Search code examples
pythonbooleandaskdask-delayed

Why does __bool__ built-in function have to raise exception on dask.delayed objects?


I am trying to run a DAG of tasks using dask API for my specific application. To put it in a contrived example, I want tasks to pass out their success/failure flags and use those as the input to other tasks.

However, dask does not let me do __bool__ calls (a and b) on delayed objects. But how is it different from bitwise boolean ops (i.e. a & b).

Why is it implemented as not supported? and how hard is it to fix it locally?

I tried digging into the source code but I couldn't understand how a & b successfully returns a sub-graph of ('and_', 'a', 'b'), but a and b does not return something like ('__bool__1', 'a'), ('__bool__2', 'b'), ('and_', '__bool__1', '__bool__2').

I have provided the simplest source code to be able to re-produce the problem.

import dask
from time import sleep

@dask.delayed
def task(x, cond):
    if not cond:
        return False
    sleep(x)
    return True

def run_graph():
    task1_done = task(2, True)
    task2_done = task(1, True)
    task3_done = task(1, task2_done)

    all_done = task1_done and task3_done
    return all_done

if __name__ == '__main__':
    done = run_graph()
    dask.compute(done)

if we replace the and operation with &, it works fine.
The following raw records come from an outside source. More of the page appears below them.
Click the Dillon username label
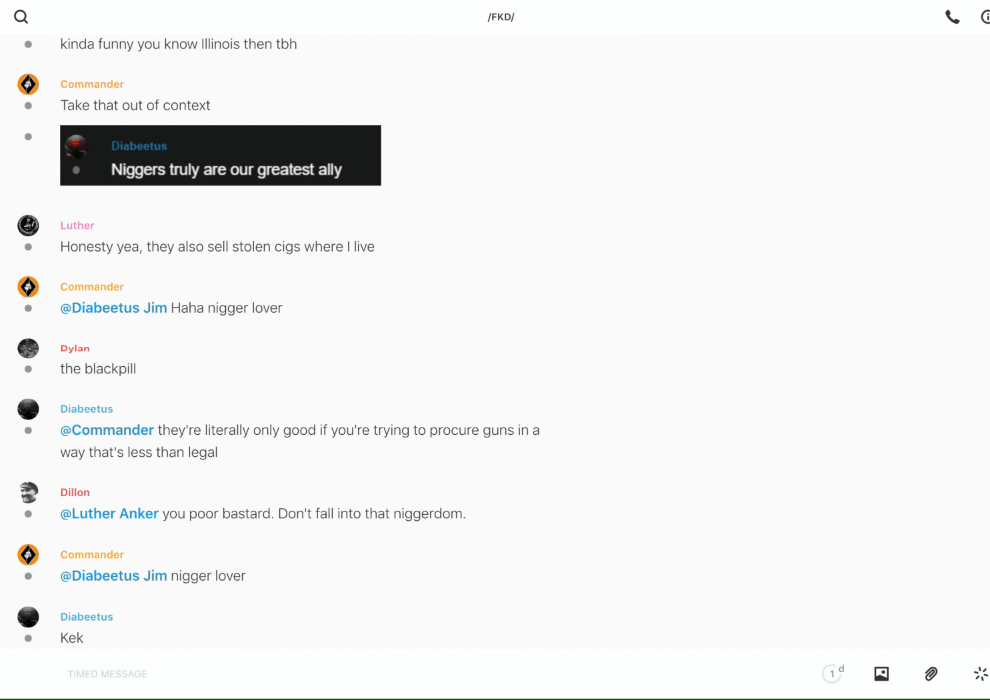Viewport: 990px width, 700px height. click(75, 493)
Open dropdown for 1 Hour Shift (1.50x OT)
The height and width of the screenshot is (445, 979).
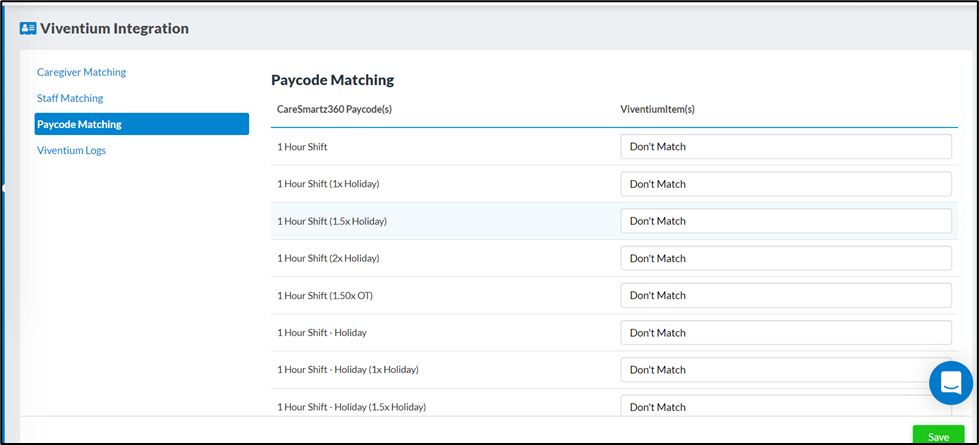785,295
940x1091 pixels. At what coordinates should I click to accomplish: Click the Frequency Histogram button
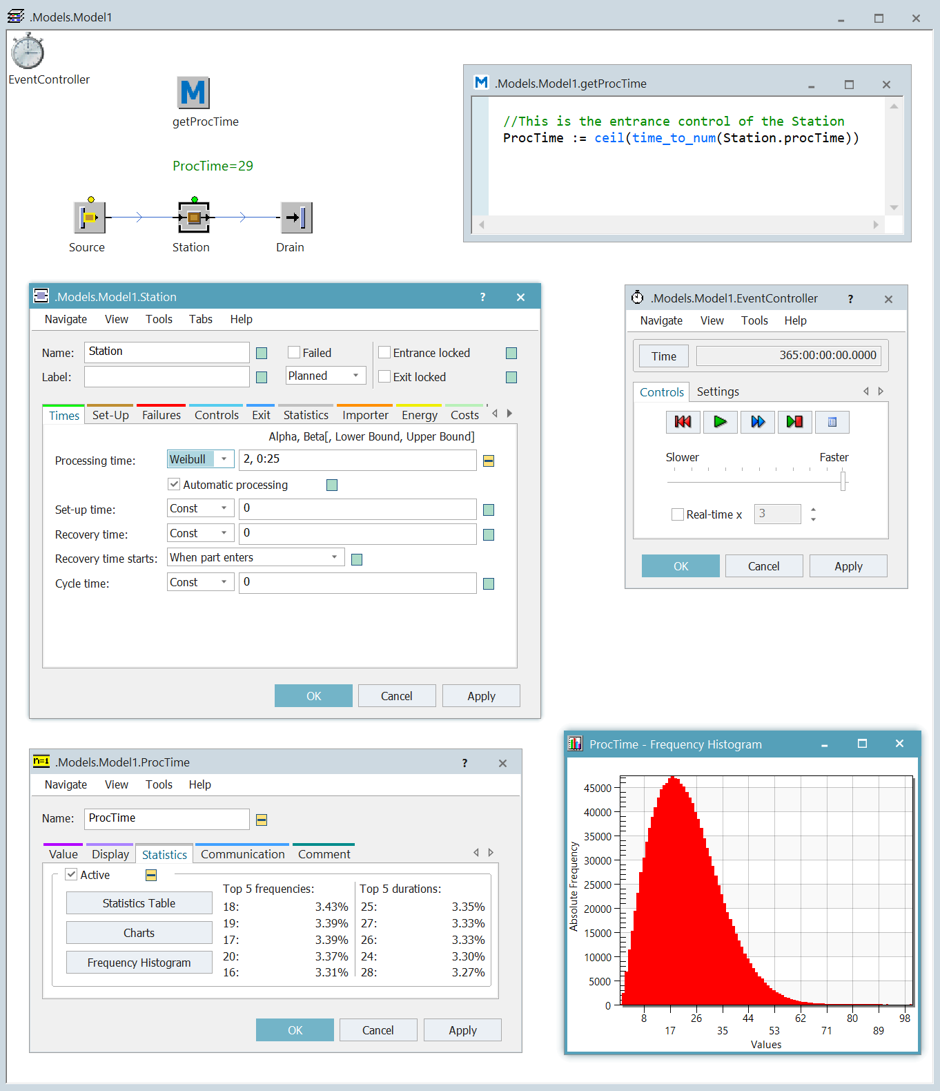tap(139, 963)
all_done = task1_done & task3_done

This might not be an issue here, but I want to use all() and any() built in functions for a list of delayed flags and those call __bool__ internally.


Solution

  • I don't know Dask personally in detail, but I suspect that it simply implements __and__ on it's objects. This does not convert the object to a boolean at all. This is unlike and, or etc, which convert the object to a boolean first.

    This can be quickly tested with a small test class:

    In [1]: class Test: 
        ...:     def __and__(self, other): 
        ...:         print("And called!") 
        ...:         return self 
        ...:     def __bool__(self): 
        ...:         print("Bool called!") 
        ...:         return True 
        ...:                                                                                                                                                                                                                             
    
    In [2]: a = Test()                                                                                                                                                                                                                  
    
    In [3]: b = Test()                                                                                                                                                                                                                  
    
    In [4]: a & b                                                                                                                                                                                                                       
    And called!
    Out[4]: <__main__.Test at 0x7f5eb58f4eb8>
    
    In [15]: a and  b                                                                                                                                                                                                                    
    Bool called!
    Out[5]: <__main__.Test at 0x7f5eb587e400>
    

    Since Dask does delayed evaluation from my understanding, it is probable that __bool__ would have force immediate evaluation to work well, while __and__ can return a lazy object (since it returns an object of the same type, not a boolean).